Reprezentacja Włoch zapewniła sobie awans nadchodzące mistrzostwa Europy, ale zrobiła to w cieniu dużych kontrowersji.
Ukraina ograbiona?
W poniedziałkowy wieczór Ukraina bezbramkowo zremisowała z Italią. Tym samym podopieczni Luciano Spallettiego wywalczyli kwalifikację na EURO i będą bronić tytułu. Dużo w mediach mówi się jednak o sytuacji z samej końcówki spotkania.

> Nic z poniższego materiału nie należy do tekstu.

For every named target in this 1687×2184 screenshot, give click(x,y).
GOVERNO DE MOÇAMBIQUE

Była 93. minuta meczu. Wydawało się, że Włoch Bryan Cristante sfaulował Ukraińca Mychajło Mudryka w polu karnym. System VAR jednak w ogóle nie zajął się tą sytuacją, a i sam Jesus Gil Manzano zignorował ją. I właśnie to wzbudza największe emocje.
La differenza tra il tifoso e il giornalista dovrebbe essere nell’esprimere un giudizio corretto commentando un episodio decisivo e eclatante: quello di #Cristante su #Mudrik è fallo tutta la vita - ginocchio dx sulla gamba sx. Errore chiaro ed evidente, il var doveva… pic.twitter.com/KEkvGDoYIm
— Maurizio Pistocchi (@pisto_gol) November 20, 2023
– Myślałem, że to był karny, ale jest sędzia i VAR, to nie my o tym decydujemy. Sędzia nie został wezwany, aby zweryfikować nagranie. Moim zdaniem był to rzut karny – skomentował po spotkaniu selekcjoner Ukrainy, Serhiy Rebrov.
Ukraina wygrywając ten mecz bezpośrednio awansowałaby na EURO 2024. A tak to koniec końców zajęli trzecie miejsce w grupie C, właśnie za Włochami.